It has been a year since the estate went on the market for £10 million. It was bought in January, and as a major programme of refurbishments gets underway, those at the helm of the project have spoken of their big plans for the historic main hall and its accompanying buildings.
Its new owners, a family who want to remain private, have instructed a team of expert architects to oversee the extensive renovation – and no time has been wasted.
Three planning applications have already been submitted to Shropshire Council, and two accepted, for the first phases of the work.
It is hoped that an application for the main house will go in in the New Year.
Craig Hamilton, the restoration architect with overall supervision for the project, said: “In terms of architecture it is completely unique, a one-off. It is an absolute jewel.
“We have been analysing all the buildings and making sure that we fully understand their chronology, how they were built and what sort of condition they are in at the moment, so we can best understand how to restore them and make any modifications that we need to in the best way possible.
“With important Grade I listed historic buildings like these, the important thing is to understand what the building is all about, and that requires us to look at the archives as well as the building itself.
“Its history informs everything we do on the project. No efforts will be spared in terms of establishing its background.”
The intensive research has thrown up a string of surprises. Much was already known about the hall, commissioned by Sir Edward Blount in 1730 and designed by Francis Smith of Warwick, but, as the team has found, there is plenty left to discover.
Long-forgotten photographs show the former coach house – the first building being restored – hidden by a wall of trees.

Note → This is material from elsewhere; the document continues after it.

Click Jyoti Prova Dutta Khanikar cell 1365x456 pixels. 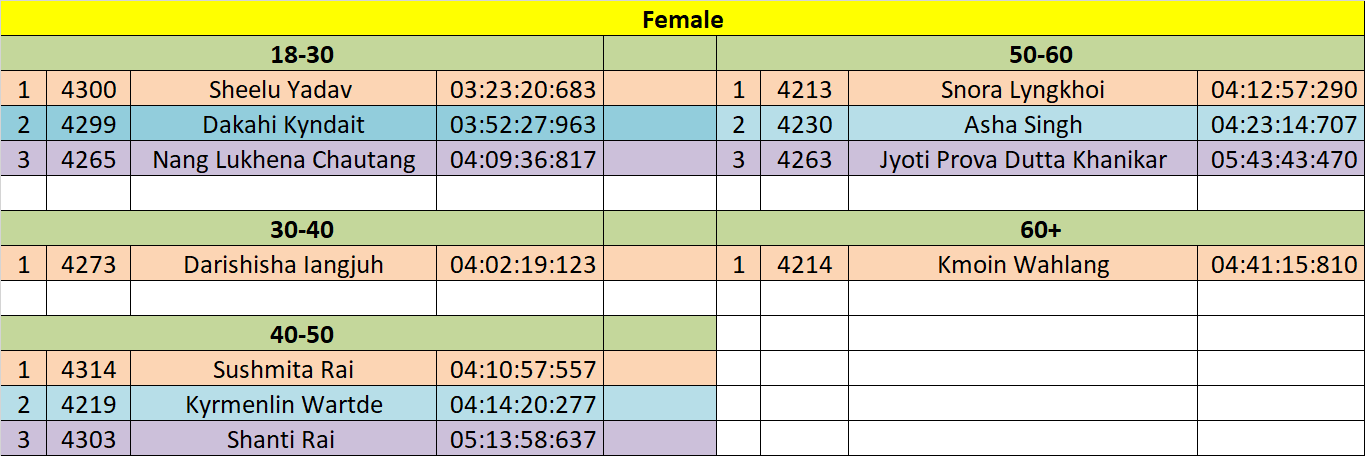coord(1022,160)
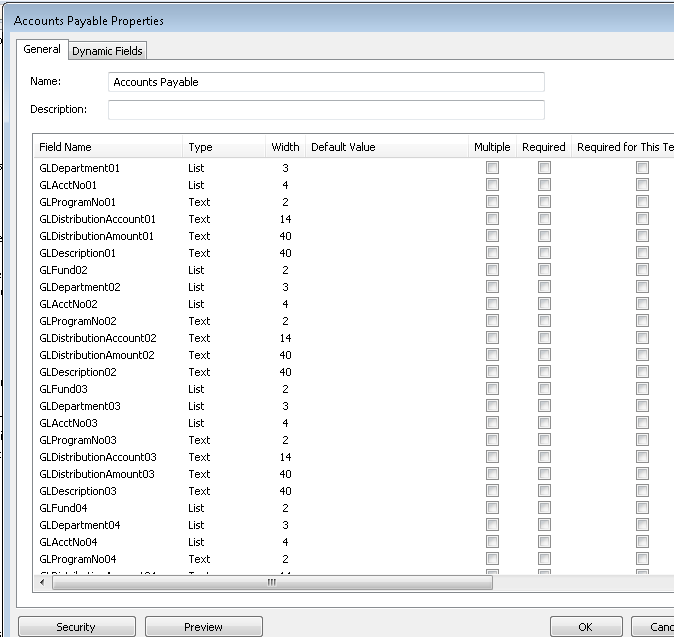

Other pictures reveal the sash windows which feature on the coach house today were not always there.
Mr Hamilton explained: “The intention is to restore the original windows, which will change the character of the building. The main hall has sash windows, but this was a secondary building, so putting its original style of windows back in will mean it regains its proper relationship with the house.”
It is not just pictures that have been unearthed.
“We discovered some very interesting drawings in the Getty Collection in California which provided us with information about the landscaping,” said Mr Hamilton.
“They showed schemes which were not actually carried out, but give an insight into what they were looking at doing in the grounds in the 18th century.”
Mark Van Oss, project director, said: “It is an ongoing process. We are discovering more about the hall and the estate every day.”
Recent weather has also played its part. Christian Sweet, landscape architect with responsibility for the gardens and the grounds, said: “The very dry summer has revealed evidence of what may have been an extensive formal garden. Fashions changed and many houses had that swept away, but we can now see elements of that early formality.”
Analysis of the earth can also reveal the types of plants whose roots once dug into the soil, while experts inside the house carry out paint analysis on the walls to uncover their original colours, and others investigate elements of the building work like the masonry and glass.
“There is general wish among everyone involved to do everything to the highest possible standards,” said Mr Hamilton.
“It requires a level of expert craftsmanship. For example we are having the bricks made to exactly match the originals by the Bulmer Brick and Tile Company, who are also making the bricks at the moment for the orangery at Kensington Palace from a similar sort of period.”
Locals have been supportive of the restoration plans. Many know the hall well; the public footpaths and bridleways intersecting its rolling grounds have always been popular walking and riding routes.
Some have fond memories of being baptised in the chapel that once stood on the estate – where Louis, brother of Napoleon, was baptised many years before. Others have relatives buried in its cemetery.
“It is a much-loved building locally,” said Mr Hamilton. But it is not long ago that it was not so loved. In the 1960s, it was set to be demolished until the Ministry of Works stepped in and spared it.
As a vision for the work unfolds and plans are drafted up, specialist contractors are enlisted from across the country – more than 100 are involved already – but some, like Treasure & Son of Ludlow, are much closer to home.
There is no set timescale for the entire project, the focus firmly on quality rather than speed.
Mr Van Oss summed it up: “We are trying to do everything in a way that will last another 300 years.”